Controversy of course with referees is hardly a new thing; especially for Thistle. In 2018, Kris Doolan scored against Morton, with match officials, deciding it wisnae in! Thistle had celebrated – hardly proof of a goal, but the opposition had hoofed the ball away in disgust – slightly better proof! Thistle fumed, Alan Archibald, manager at the time, was left bemused – fortunately Thistle won anyway but his point was well made. Quoted in the Guardian he said, “I’m just glad it didn’t have an effect on the outcome. The referee could have overruled [the assistant], and the other assistant can see it and just say: ‘The linesman has had a bit of a bad day there, can we help him out?’”

Nothing contentious there, no need for anyone to be disciplined, all good. People are human. Some however are still trying to organise their playpens.

Professional and full time refereeing does not need a think tank.

It does not need a report.

It does require some action and some movement.

Why?

Because the current temperature in the game about the standards of officialdom is quite low. Being sensitive to how people feel about things is perhaps exemplified by, Mr. Broadfoot, who left Ian McCall somewhat offended by reference to the results he has been having with Thistle; his suggestion seemed to be that McCall was not complaining about referees when results, went his way. McCall suggested that this was a “low blow.”

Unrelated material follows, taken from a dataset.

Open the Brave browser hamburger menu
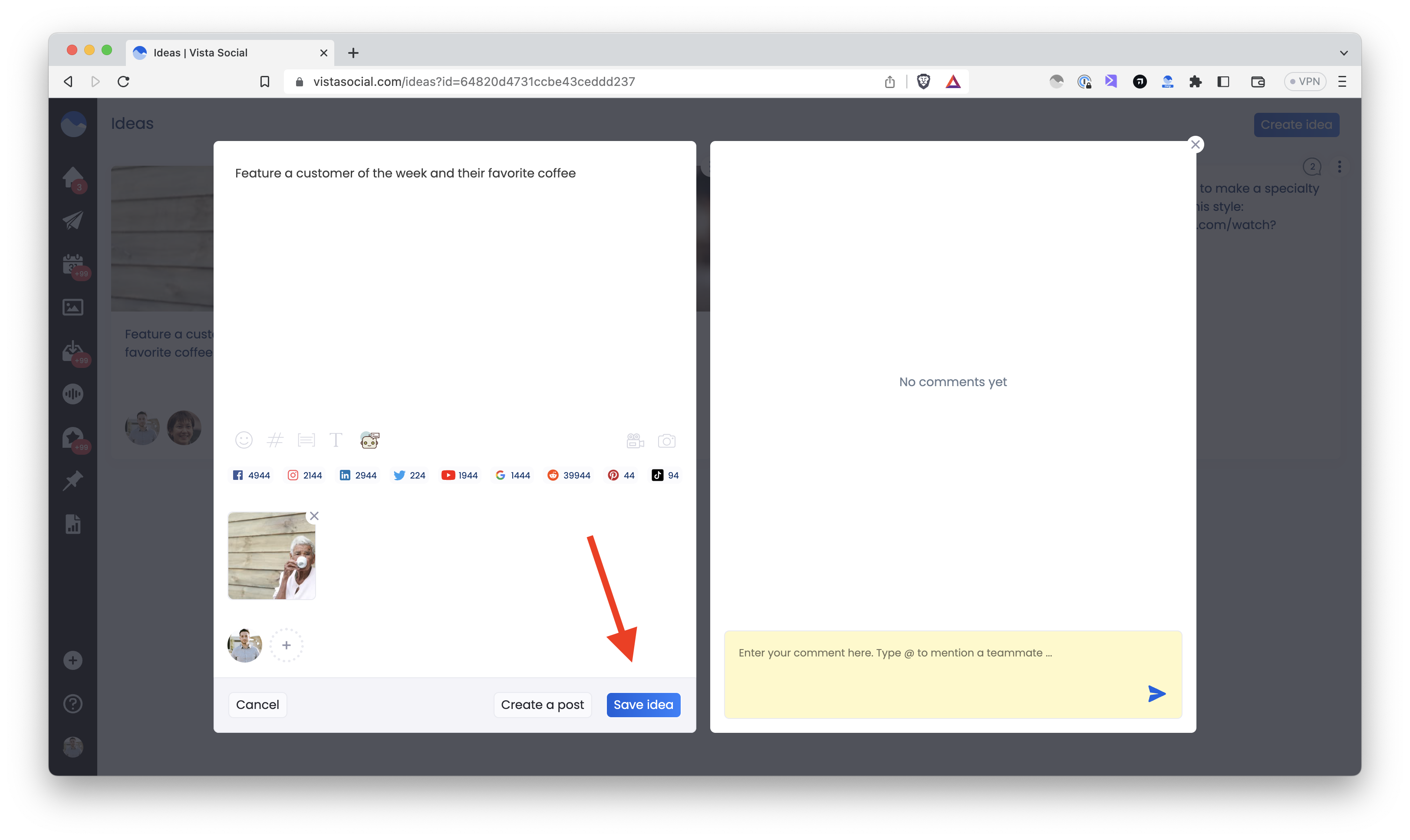tap(1341, 82)
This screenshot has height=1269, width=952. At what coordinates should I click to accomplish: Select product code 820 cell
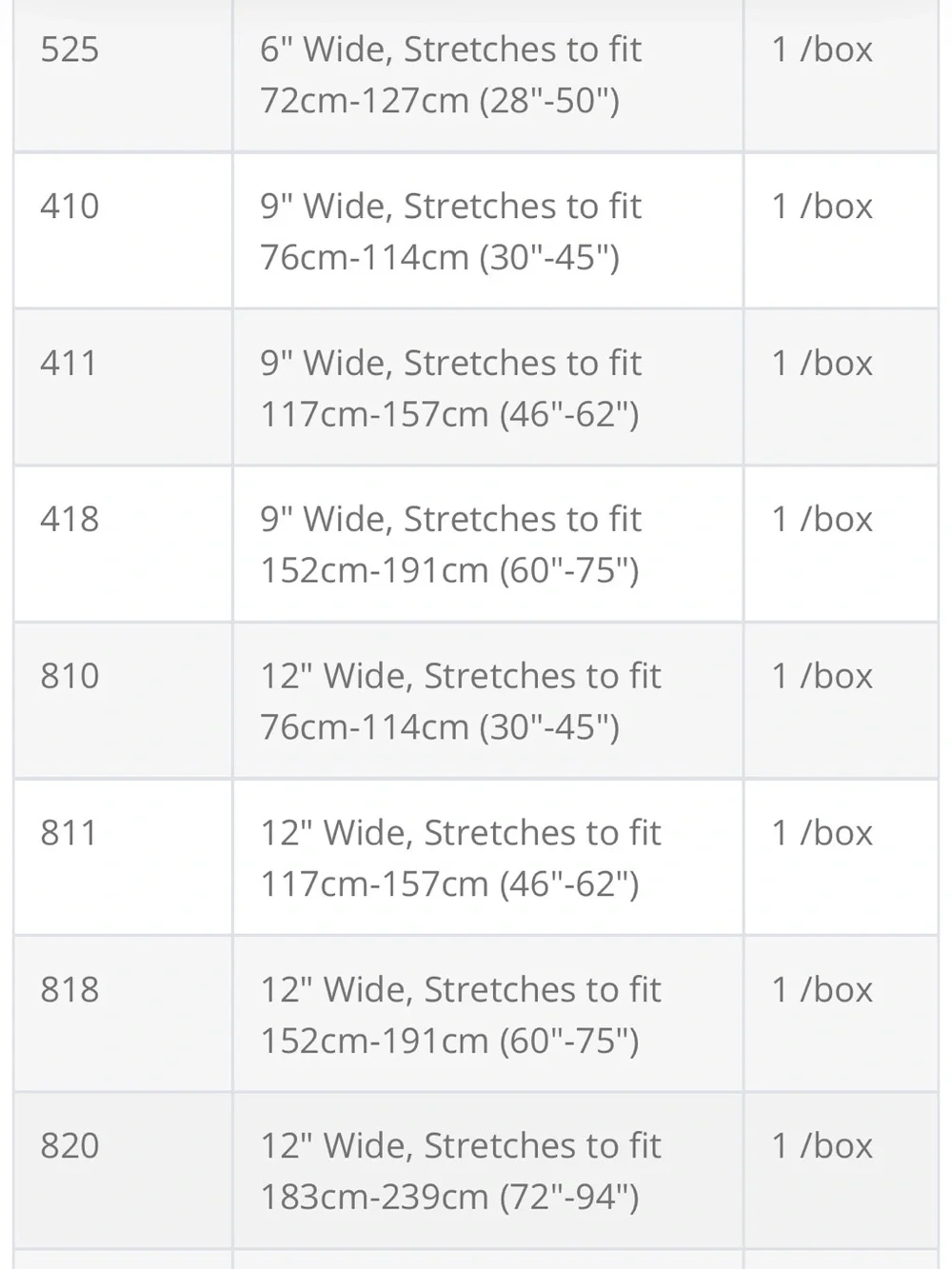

After McCall went off air, Broadfoot commented, that people would hardly think they actually got on.  The silence that followed from the rest of the participants and host, Richard Gordon, made me stop walking. They were incredulous. And so was I. thus demonstrating that once the playpen has been escaped, sensitivity training might be a good idea.

Action and movement, however, needs commitment to change and listening to others. As I said, Darryl Broadfoot played an absolute SFA blinder; more Peaky than Peaches.